4.2. Dataset Description

Our study starts with inspecting the reviews of apps. In order to obtain the reviews, we collect the unique iTunes IDs of apps in advance. An iTunes ID is important for artists who publish their work in iTunes because it identifies one or more works from a single artist.

4.2.1. Data Collection

Collecting IDs through the EPF Relational project. Thanks to the Apple EPF Relational project, we collected complete iOS app IDs compared with those crawling through iTunes Search API [35]. Among the metadata of EPF, the application_id element is the unique iTunes ID for an iOS app, as mentioned in Section 2.2. In order to obtain such IDs, we appled to be an Apple Enterprise Partner and obtained access to the EPF data such that we could download (https://feeds.itunes.apple.com, accessed on 7 July 2023) and parse the EPF data to obtain the IDs. In this way, we collected a total of 170,120 unique application_ids from the App Store.

Collecting reviews according to the IDs. In order to obtain reviews of iOS apps, we inspected how to use the old version (e.g., version 12.6 (https://ipsw.me/iTunes, accessed on 7 July 2023)) of iTunes to access the reviews. Then, we imitated iTunes to obtain the related reviews. We called the iTunes review interface and passed in the ID to specify the app. By using the HTTPS parser to obtain the review data, the following request can obtain the first 100 reviews of Facebook (application_id: 284882215):

https://itunes.apple.com/WebObjects/MZStore.woa/wa/userReviewsRow?id=284882215&displayable-kind=11&startIndex=0&endIndex=100&sort=1&appVersion=current, accessed on 7 July 2023

The request also indicates that we can acquire fresh reviews by setting the “sort” parameter. By taking this request, we crawled reviews daily to supplement our reviews dataset. Finally, we collected 76,473,321 reviews in Chinese from 20 July 2008 to 4 October 2022.

Collecting users according to the reviews. Each review we store in the database contains several fields, such as the body of the review, the date of the review, the user’s name, etc. Since there is a possibility of reusing or changing the user’s name, we chose to utilize the viewUsersUserReviewsUrl field, which is formatted as follows:

https://itunes.apple.com/cn/reviews?userProfileId=106****312, accessed on 7 July 2023

The number connected behind the UserProfileid is the user_id of the user who posted this review, which identifies a single user. Based on this information, we extracted 37,744,151 unique user_ids from the review data.
= = =
Given problem A
In the dataset description, rewrite the stretch from "4.2. Dataset Description" through "a single artist.", substituting "App Store" for each "iTunes".
= = =
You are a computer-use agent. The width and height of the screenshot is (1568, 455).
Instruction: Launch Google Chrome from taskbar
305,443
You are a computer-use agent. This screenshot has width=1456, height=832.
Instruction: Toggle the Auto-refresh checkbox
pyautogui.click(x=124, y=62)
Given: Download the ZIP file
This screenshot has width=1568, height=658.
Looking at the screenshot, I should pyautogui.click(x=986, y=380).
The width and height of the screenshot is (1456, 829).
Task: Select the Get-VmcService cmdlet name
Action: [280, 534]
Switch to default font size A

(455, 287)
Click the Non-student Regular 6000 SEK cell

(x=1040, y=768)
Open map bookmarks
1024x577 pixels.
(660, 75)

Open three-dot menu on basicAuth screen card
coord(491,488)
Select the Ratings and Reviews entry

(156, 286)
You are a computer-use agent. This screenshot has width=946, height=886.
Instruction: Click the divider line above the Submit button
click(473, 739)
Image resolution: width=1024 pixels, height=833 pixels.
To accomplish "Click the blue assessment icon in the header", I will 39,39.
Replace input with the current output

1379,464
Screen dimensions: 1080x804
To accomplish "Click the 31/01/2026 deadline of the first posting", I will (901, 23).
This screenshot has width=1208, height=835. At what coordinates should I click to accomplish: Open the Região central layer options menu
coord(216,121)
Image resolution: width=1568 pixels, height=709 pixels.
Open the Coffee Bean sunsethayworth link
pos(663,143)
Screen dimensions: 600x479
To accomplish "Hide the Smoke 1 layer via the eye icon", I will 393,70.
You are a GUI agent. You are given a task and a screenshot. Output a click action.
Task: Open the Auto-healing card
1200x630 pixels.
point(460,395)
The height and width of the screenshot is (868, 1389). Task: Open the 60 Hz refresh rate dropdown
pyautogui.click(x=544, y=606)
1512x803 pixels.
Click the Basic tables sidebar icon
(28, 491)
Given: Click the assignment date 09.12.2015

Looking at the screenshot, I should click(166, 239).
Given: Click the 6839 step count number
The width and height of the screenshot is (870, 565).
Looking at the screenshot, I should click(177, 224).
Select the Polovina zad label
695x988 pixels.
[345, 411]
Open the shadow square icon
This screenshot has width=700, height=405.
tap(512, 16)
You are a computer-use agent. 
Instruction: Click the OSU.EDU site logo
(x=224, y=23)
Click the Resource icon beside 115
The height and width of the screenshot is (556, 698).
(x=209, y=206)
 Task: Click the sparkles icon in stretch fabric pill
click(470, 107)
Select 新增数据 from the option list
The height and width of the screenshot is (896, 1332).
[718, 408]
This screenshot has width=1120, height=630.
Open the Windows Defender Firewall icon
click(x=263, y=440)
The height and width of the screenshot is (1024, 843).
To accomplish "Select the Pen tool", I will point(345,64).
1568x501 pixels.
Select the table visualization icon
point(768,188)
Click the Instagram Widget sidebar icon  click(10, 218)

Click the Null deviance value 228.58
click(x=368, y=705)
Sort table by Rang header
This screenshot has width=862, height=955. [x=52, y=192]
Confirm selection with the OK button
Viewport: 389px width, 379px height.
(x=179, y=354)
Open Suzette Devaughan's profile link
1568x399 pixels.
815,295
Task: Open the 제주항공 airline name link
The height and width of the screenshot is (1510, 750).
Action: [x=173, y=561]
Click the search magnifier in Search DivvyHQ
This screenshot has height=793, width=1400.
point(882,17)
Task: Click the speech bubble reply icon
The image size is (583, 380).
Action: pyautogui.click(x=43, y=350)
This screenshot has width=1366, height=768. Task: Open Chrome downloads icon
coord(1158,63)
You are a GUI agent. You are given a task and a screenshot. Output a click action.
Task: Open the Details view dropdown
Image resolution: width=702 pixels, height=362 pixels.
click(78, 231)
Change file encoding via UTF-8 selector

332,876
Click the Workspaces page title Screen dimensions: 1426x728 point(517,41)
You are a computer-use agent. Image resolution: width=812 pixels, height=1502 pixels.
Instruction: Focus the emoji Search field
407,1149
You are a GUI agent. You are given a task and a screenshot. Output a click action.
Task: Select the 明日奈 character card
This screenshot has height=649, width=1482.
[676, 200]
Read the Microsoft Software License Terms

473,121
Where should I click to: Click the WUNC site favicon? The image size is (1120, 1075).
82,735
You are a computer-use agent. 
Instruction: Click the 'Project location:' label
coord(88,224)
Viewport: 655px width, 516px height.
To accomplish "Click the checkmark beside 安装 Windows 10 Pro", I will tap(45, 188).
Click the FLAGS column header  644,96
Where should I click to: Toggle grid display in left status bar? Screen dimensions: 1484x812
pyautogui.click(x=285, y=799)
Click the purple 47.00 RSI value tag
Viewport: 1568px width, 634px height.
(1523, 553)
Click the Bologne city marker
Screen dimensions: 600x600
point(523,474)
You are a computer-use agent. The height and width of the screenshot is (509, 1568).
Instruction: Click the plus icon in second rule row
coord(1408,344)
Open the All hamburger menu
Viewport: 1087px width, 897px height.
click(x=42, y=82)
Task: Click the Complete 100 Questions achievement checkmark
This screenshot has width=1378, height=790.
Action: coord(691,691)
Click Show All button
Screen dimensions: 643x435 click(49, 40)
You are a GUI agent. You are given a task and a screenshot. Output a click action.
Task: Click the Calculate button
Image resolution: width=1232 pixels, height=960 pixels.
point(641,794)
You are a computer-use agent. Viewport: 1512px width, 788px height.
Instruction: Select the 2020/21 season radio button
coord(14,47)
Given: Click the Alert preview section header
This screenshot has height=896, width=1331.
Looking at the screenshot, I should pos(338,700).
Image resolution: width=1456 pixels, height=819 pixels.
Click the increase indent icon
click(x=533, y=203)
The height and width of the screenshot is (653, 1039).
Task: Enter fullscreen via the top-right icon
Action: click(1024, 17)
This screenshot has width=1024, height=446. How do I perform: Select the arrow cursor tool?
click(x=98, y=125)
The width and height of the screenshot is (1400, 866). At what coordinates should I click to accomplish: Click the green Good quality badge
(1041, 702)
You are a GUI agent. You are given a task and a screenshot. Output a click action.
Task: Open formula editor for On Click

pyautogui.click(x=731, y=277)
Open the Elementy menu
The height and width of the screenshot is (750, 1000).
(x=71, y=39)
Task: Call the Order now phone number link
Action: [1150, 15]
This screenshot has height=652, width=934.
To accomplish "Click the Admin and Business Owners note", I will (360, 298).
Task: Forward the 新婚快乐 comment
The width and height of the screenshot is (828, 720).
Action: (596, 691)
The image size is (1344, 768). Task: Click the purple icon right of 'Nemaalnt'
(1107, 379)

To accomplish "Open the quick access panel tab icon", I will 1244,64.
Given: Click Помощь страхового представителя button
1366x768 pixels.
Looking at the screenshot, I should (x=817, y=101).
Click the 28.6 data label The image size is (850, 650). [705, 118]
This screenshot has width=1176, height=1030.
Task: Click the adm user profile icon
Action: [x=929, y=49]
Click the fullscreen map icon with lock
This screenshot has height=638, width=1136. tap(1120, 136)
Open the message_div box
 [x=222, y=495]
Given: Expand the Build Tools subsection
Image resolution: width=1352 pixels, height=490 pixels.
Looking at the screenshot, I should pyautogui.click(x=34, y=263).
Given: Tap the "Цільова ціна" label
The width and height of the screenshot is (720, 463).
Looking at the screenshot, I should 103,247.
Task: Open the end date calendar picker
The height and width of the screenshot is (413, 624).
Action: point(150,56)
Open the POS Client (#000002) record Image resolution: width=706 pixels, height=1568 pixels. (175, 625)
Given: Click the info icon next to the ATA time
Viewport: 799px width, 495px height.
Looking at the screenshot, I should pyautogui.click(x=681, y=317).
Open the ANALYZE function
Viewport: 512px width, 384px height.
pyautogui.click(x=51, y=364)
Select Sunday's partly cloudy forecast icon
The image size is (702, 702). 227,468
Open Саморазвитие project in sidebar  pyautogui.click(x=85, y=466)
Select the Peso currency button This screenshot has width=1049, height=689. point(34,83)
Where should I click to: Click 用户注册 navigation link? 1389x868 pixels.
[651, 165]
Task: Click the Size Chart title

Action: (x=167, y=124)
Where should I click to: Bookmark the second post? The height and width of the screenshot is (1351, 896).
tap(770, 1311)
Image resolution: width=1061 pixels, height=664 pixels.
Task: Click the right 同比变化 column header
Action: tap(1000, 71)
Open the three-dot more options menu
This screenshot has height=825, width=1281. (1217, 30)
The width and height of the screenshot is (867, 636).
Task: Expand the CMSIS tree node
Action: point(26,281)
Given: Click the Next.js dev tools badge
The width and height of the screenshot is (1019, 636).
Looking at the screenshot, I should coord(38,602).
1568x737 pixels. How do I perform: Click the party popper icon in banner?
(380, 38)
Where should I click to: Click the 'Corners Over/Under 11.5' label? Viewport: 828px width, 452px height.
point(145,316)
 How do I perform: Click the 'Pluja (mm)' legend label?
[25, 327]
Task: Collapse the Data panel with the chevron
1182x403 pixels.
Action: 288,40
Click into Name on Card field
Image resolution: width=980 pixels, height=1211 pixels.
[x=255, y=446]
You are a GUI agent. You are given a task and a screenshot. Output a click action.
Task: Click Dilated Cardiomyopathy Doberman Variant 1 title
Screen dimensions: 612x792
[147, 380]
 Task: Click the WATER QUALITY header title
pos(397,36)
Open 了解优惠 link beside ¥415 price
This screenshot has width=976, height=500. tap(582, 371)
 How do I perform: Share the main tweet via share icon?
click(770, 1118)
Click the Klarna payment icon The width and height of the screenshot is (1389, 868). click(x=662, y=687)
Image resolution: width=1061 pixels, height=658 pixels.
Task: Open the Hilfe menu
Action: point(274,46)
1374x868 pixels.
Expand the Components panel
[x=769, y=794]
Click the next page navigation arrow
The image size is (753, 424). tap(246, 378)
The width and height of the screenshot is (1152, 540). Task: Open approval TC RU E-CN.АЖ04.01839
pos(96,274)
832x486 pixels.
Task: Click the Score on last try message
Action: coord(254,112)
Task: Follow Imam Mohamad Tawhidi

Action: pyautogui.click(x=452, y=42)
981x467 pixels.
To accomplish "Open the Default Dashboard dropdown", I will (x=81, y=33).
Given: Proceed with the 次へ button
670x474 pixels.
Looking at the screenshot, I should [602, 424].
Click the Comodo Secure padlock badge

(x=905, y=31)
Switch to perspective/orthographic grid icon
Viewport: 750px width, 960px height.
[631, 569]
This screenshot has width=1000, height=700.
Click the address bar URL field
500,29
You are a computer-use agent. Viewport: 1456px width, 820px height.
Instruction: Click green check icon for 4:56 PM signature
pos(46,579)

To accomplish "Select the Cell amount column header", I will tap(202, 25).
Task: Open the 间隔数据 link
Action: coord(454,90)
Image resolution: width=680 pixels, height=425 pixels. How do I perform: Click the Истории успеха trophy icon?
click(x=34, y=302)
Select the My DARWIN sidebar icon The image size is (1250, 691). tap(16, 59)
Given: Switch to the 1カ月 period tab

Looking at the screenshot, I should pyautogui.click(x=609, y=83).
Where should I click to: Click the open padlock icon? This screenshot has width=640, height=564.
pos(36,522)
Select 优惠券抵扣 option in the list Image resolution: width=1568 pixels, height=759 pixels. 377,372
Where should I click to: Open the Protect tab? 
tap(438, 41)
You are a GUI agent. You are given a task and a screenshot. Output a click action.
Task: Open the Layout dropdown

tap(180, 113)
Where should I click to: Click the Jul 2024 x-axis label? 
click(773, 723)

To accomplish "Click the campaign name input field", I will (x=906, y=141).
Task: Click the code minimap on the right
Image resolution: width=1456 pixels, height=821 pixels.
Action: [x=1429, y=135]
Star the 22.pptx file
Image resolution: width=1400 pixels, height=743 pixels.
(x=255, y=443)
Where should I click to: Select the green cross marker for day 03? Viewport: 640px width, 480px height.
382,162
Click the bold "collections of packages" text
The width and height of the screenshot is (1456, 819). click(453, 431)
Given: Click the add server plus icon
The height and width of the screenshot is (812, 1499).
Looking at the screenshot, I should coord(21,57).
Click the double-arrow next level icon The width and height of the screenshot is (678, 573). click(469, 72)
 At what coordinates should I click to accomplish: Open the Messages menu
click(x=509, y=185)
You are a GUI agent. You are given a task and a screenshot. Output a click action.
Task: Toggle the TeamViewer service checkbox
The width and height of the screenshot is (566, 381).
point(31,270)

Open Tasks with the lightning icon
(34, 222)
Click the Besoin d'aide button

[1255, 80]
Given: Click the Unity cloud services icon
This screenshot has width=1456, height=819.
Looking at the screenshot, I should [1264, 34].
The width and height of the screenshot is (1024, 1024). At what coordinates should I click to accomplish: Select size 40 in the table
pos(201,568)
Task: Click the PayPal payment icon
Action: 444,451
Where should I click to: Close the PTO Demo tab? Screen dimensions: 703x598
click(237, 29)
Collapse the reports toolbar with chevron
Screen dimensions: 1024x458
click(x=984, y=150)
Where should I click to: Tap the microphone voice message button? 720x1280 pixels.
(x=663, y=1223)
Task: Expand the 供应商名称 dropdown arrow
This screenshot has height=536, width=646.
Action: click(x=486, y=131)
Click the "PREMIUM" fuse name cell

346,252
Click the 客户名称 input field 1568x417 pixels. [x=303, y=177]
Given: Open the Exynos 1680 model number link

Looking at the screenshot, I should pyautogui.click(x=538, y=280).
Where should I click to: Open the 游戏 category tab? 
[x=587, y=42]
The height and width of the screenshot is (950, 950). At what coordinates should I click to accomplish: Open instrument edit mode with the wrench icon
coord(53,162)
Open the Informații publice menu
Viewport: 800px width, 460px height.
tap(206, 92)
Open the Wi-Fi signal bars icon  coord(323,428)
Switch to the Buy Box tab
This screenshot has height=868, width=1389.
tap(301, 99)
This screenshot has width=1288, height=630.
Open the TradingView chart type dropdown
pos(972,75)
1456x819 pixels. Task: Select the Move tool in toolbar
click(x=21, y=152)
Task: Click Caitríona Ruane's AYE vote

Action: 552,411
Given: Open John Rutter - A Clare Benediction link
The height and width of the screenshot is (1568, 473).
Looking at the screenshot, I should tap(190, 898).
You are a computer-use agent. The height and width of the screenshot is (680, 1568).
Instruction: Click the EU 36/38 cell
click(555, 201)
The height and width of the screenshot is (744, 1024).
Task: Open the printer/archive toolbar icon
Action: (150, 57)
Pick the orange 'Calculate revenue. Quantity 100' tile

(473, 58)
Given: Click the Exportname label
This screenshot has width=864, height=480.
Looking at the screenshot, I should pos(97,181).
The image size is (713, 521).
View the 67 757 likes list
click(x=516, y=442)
= = =
Given problem B
From the records, copy out the stretch from the line that contains "Click the double-arrow" through the line that contains "tap(206, 92)", including both of those lines, with no changes.

Complete answer A
4.2. Dataset Description

Our study starts with inspecting the reviews of apps. In order to obtain the reviews, we collect the unique App Store IDs of apps in advance. An App Store ID is important for artists who publish their work in App Store because it identifies one or more works from a single artist.

Complete answer B
Click the double-arrow next level icon The width and height of the screenshot is (678, 573). click(469, 72)
 At what coordinates should I click to accomplish: Open the Messages menu
click(x=509, y=185)
You are a GUI agent. You are given a task and a screenshot. Output a click action.
Task: Toggle the TeamViewer service checkbox
The width and height of the screenshot is (566, 381).
point(31,270)

Open Tasks with the lightning icon
(34, 222)
Click the Besoin d'aide button

[1255, 80]
Given: Click the Unity cloud services icon
This screenshot has width=1456, height=819.
Looking at the screenshot, I should [1264, 34].
The width and height of the screenshot is (1024, 1024). At what coordinates should I click to accomplish: Select size 40 in the table
pos(201,568)
Task: Click the PayPal payment icon
Action: 444,451
Where should I click to: Close the PTO Demo tab? Screen dimensions: 703x598
click(237, 29)
Collapse the reports toolbar with chevron
Screen dimensions: 1024x458
click(x=984, y=150)
Where should I click to: Tap the microphone voice message button? 720x1280 pixels.
(x=663, y=1223)
Task: Expand the 供应商名称 dropdown arrow
This screenshot has height=536, width=646.
Action: click(x=486, y=131)
Click the "PREMIUM" fuse name cell

346,252
Click the 客户名称 input field 1568x417 pixels. [x=303, y=177]
Given: Open the Exynos 1680 model number link

Looking at the screenshot, I should pyautogui.click(x=538, y=280).
Where should I click to: Open the 游戏 category tab? 
[x=587, y=42]
The height and width of the screenshot is (950, 950). At what coordinates should I click to accomplish: Open instrument edit mode with the wrench icon
coord(53,162)
Open the Informații publice menu
Viewport: 800px width, 460px height.
tap(206, 92)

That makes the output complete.